Pero yo no creo que se trate de una involución, un retroceso al pasado, esto de emocionarme. Creo, y es más, debo asumirlo, que se trata del paso del tiempo. Escuchar la letra de una canción de amor no es lo mismo a los diecisiete que a los cuarenta; a los diecisiete mi ignorancia de lo que es el amor era inversamente proporcional a lo que creía que sabía acerca de él. ¡Cómo lloraba! “Pero esta mujer siempre sufre”, van a pensar. Bueno, a los diecisiete, dieciocho, diecinueve, me enamoré y tuve un par de tristezas. Pero luego también me enamoré y fui feliz, ¡imagínense que hasta me casé! Después me divorcié y ahí volví a llorar. Se ve que lo mío es así, alternancias de risas y llantos, como la vida; y no lo digo yo, eh, ya lo decía William Blake: “Man was made for joy and woe, and when this we rightly know, through the world we safely go” (el hombre fue hecho para la alegría y el pesar, y cuando verdaderamente comprendemos esto, vamos confiados por el mundo).

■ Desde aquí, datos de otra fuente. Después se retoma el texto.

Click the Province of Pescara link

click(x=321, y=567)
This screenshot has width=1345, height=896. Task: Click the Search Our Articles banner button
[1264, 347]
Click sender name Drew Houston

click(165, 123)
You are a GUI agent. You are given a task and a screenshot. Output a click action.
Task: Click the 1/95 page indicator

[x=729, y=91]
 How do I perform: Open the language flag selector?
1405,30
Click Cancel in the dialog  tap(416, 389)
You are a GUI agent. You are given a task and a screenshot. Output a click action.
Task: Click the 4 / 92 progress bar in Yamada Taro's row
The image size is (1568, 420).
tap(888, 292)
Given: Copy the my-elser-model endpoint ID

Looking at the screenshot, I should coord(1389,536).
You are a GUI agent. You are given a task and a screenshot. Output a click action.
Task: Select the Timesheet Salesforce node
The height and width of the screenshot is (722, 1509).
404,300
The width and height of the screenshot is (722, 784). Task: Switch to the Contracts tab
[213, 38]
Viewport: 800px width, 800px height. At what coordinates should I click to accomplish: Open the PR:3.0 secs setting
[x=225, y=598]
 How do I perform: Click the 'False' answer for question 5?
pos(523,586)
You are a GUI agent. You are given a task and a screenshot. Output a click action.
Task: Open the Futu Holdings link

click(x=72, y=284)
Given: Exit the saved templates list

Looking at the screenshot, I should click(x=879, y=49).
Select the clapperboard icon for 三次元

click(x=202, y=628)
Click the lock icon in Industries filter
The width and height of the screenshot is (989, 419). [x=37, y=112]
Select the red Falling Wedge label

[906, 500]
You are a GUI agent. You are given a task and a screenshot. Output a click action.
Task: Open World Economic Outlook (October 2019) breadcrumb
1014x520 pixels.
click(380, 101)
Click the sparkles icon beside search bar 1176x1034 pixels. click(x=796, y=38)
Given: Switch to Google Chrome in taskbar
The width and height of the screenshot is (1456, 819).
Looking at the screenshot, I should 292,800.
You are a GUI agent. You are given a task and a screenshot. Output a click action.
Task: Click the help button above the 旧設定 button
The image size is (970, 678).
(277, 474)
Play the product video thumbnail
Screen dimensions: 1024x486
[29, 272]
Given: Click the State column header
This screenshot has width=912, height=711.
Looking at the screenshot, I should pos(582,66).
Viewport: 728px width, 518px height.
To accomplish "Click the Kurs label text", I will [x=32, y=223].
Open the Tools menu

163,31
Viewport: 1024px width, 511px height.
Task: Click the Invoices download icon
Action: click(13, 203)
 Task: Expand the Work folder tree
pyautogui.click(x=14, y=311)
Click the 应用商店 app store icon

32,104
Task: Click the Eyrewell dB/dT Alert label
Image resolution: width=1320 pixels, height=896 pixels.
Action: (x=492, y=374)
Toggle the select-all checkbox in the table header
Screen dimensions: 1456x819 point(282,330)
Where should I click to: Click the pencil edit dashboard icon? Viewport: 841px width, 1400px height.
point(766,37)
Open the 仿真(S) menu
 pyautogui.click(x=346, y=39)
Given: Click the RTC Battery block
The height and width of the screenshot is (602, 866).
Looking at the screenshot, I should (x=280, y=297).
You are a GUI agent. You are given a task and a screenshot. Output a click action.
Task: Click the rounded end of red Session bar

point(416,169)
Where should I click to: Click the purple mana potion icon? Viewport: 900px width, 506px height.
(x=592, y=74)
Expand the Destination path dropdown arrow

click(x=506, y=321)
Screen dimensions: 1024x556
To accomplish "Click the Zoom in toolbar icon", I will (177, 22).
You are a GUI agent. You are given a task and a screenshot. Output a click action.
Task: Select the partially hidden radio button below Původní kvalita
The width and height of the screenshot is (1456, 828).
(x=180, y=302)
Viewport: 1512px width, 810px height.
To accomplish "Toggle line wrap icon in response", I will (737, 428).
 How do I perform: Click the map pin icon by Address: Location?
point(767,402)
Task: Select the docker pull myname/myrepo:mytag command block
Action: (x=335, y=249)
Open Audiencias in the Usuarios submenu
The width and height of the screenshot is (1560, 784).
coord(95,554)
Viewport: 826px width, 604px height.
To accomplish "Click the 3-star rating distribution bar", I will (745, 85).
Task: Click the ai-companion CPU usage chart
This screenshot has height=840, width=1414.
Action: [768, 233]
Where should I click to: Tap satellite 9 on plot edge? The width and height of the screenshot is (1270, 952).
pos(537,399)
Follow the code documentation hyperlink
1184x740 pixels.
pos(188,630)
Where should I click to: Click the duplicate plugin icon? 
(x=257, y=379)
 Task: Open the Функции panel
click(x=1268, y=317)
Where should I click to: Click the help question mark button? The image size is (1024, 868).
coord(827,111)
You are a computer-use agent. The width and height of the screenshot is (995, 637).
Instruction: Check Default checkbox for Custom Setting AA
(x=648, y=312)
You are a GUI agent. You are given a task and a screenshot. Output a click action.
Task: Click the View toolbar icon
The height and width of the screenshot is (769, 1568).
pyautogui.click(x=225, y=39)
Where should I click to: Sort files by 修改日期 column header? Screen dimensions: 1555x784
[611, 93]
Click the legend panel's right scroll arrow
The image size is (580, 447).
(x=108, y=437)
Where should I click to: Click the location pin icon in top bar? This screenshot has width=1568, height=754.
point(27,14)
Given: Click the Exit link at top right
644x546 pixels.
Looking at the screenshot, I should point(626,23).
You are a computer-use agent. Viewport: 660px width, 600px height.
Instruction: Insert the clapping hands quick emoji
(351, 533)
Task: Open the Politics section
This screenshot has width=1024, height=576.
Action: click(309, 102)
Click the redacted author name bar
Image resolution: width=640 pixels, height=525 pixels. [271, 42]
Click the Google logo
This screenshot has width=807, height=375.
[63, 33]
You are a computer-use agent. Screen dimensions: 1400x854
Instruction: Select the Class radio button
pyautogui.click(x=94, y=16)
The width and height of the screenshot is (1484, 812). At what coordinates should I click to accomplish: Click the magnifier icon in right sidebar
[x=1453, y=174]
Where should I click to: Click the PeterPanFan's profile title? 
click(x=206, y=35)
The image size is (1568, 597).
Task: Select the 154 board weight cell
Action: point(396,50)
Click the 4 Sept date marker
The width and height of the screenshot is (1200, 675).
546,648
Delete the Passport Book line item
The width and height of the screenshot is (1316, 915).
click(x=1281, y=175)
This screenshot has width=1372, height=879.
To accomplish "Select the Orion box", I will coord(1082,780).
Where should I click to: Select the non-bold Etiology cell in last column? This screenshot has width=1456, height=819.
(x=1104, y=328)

Pero, volviendo al tema y a Mercedes Sosa, el llanto arrancó con la letra de una canción de amor, indudablemente una poesía. Y yo lloraba no sé por qué: por la dulzura de la letra, por la emoción de Mercedes… Ahora, pensándolo con mayor detenimiento, creo que lloraba porque comprendía perfectamente de qué hablaba; es decir, podía comprender cabalmente qué decía, a qué se refería, porque cada palabra, cada frase, encontraba su correlatividad en alguna de mis neuronas-baúles de remembranzas; cada palabra me hablaba de algún saber-por-haber-vivido, desataba el eco que guardan mis paredes de amor, de ternura, llenas de grafitis y besos y abrazos y poemas y palabras y pensamientos y tantas otras cosas que otros dibujaron indeleblemente en mí a través de los años. Vivo, luego comprendo, luego me emociono y lloro; deformando a Descartes.
Esa es, acaso, la explicación: una secuencia que se inicia con una canción que golpea como un gong a la memoria, y desata furiosamente una vibración de llanto que sólo poseen y saborean, con o sin torta de ricota, los que algo, a través de los años, han vivido.